START DATA EXTRACTS

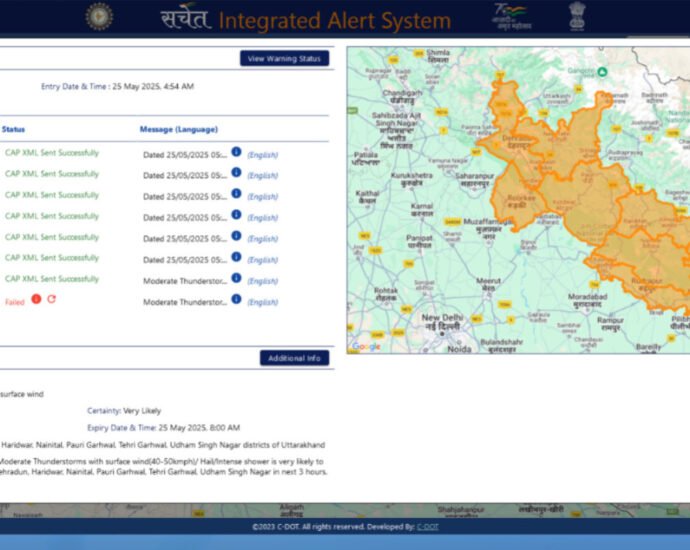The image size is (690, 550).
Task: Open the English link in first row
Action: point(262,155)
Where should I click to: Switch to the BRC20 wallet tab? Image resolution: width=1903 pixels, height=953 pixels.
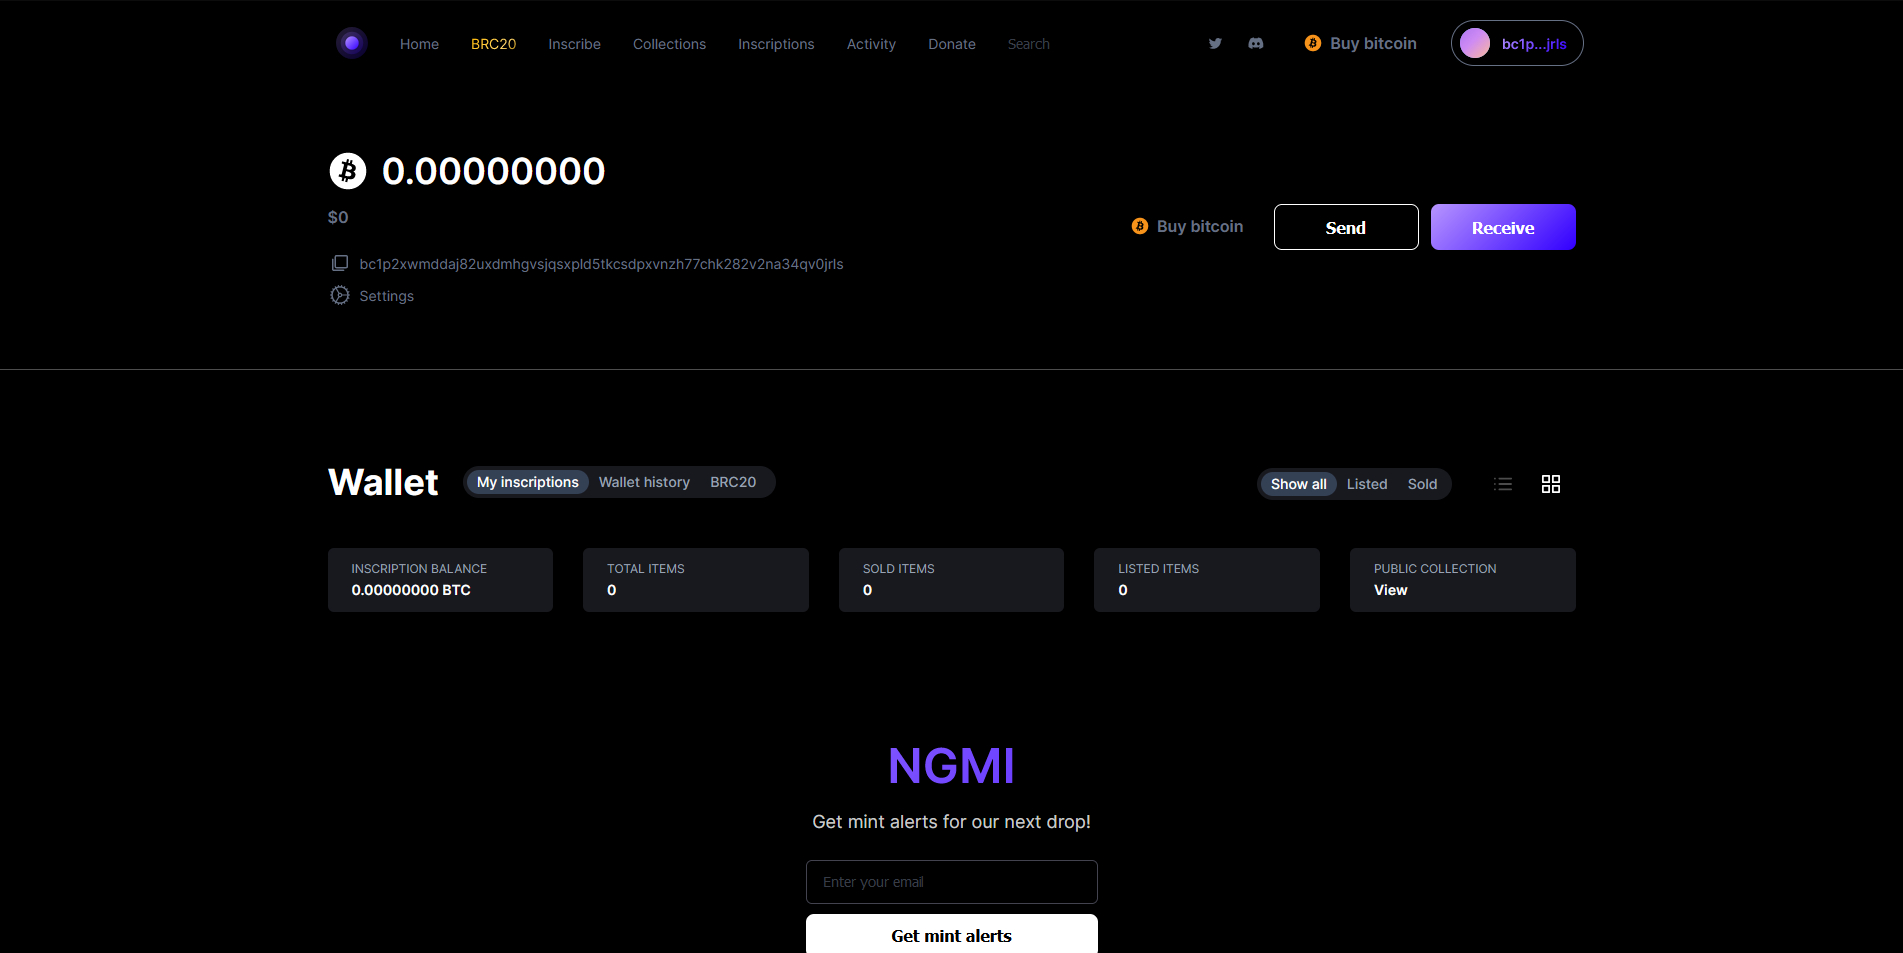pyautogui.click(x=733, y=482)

END DATA EXTRACTS

GOAL OF THE EXERCISE
I would like the lines from the one with "Where should I" through the last line of the data above retyped exactly, with pictures left out, please.

COMPLETED EXERCISE
Where should I click to: Switch to the BRC20 wallet tab? Image resolution: width=1903 pixels, height=953 pixels.
pyautogui.click(x=733, y=482)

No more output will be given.